EAFIT is a private university, some 30 minutes away, in a very different neighborhood with a very different student body and public. Here, the first thing you see is a number of display tables. We have exhibited some of Emma’s dresses and jewelry, to make some of her dream of glamour tangible. Also, the clapper board, the script with a page of an important line we hear Homais see to Emma in the gallery next to it, the call sheet, and other small objects that pertain to the practical realization of the scenes in the shoot. Some press from Åland, and even the fake ink - made from licorice - that Emma vomits in the death scene, next to cheerful confetti from the wedding. There are also photos and a large panel that explains the project on the left of a doorway, and the curator Lucrecia Piedrahita’s curatorial concept on the right. Both exhibitions are posted on a huge poster outside of the respective buildings. In EAFIT, some scenes overlap with Sala U, but here the emphasis is on the ending. For the first time we have this projected in a row of seamlessly contiguous projections, flat on the wall. The added serendipitous bonus is the reflections of these images on the floor, as if Emma were already buried. In both exhibitions, Loving Léon is installed exactly as we had envisioned it: in a cinema-like space.
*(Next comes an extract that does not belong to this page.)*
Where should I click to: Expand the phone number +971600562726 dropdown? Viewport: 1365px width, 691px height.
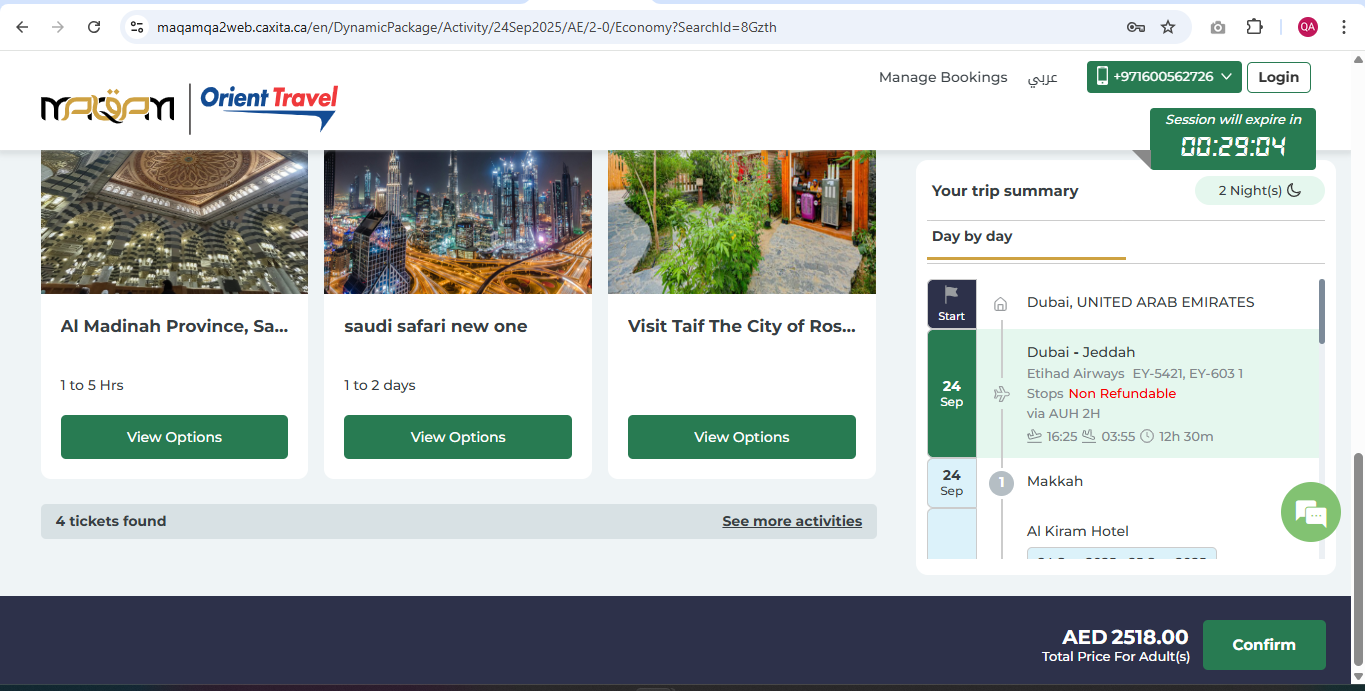(x=1164, y=77)
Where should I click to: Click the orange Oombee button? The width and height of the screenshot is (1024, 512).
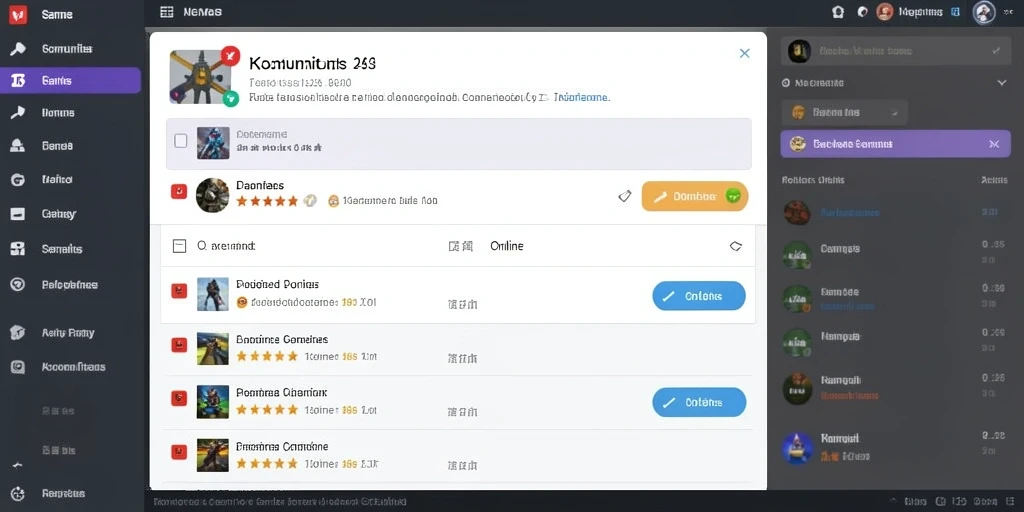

After seeing the videos, you will find the photos similarly picturing the installations in the space. For Sala U we have included, in photo number 8, an interview situation - of which there were many. This time, the director of research of the national university is talking about the exhibition. See photo nr 8. Dr Román Castañeda, himself a physicist, was exceptionally sensitive to the way we try to practice cultural analysis through art making; in other words, to think through image-making. During a radio interview, Dr Castañeda expressed his acute understanding of what we have done with sound in this project. On photo 12 you see a four-screen projection of Scene 6, Passion and Disappointment, the scene that combines the different strands of Emma’s life that all become routine. In the other exhibition, in EAFIT, this scene is displayed in the more immersive manner, with four screens creating a space within which the visitor can sit, move, look and listen at leisure. We did find the four-ways splitscreen also quite effective.In Sala U, the photo gallery was also very lovely. The print quality of the photos is astoundingly high. They are impeccably mounted on board, and look like the artworks they are. The photographers Thijs Vissia and Helinä Hukkataival can be proud of this display.
This is also the case in EAFIT. Here, we have foregrounded especially the display vitrines. The request to bring objects to exhibit what the curator called “the ethnography of the project” came only a few weeks before we were going and cost us some headaches. But the result is gripping. The actual dresses Emma wears in some key scenes, such as the Reception scene, her last hope of an exciting life, and scene 7 where she goes to the opera in fancy dress and jewelry, make the exhibition more material. The videos, as a result, become more immersive, because the visitor has first encountered the actual things before recognizing them in the moving images. Also, the bits and pieces of the process - script, call sheets, time tables, clapper board - help to de-naturalize the images a bit. Towards the end of this photo gallery you see us with the curator, Lucrecia Piedrahita Orrego, and with the two young architects who installed both exhibitions. We are very grateful to all three of them, as well as all those others who have contributed to make this event possible.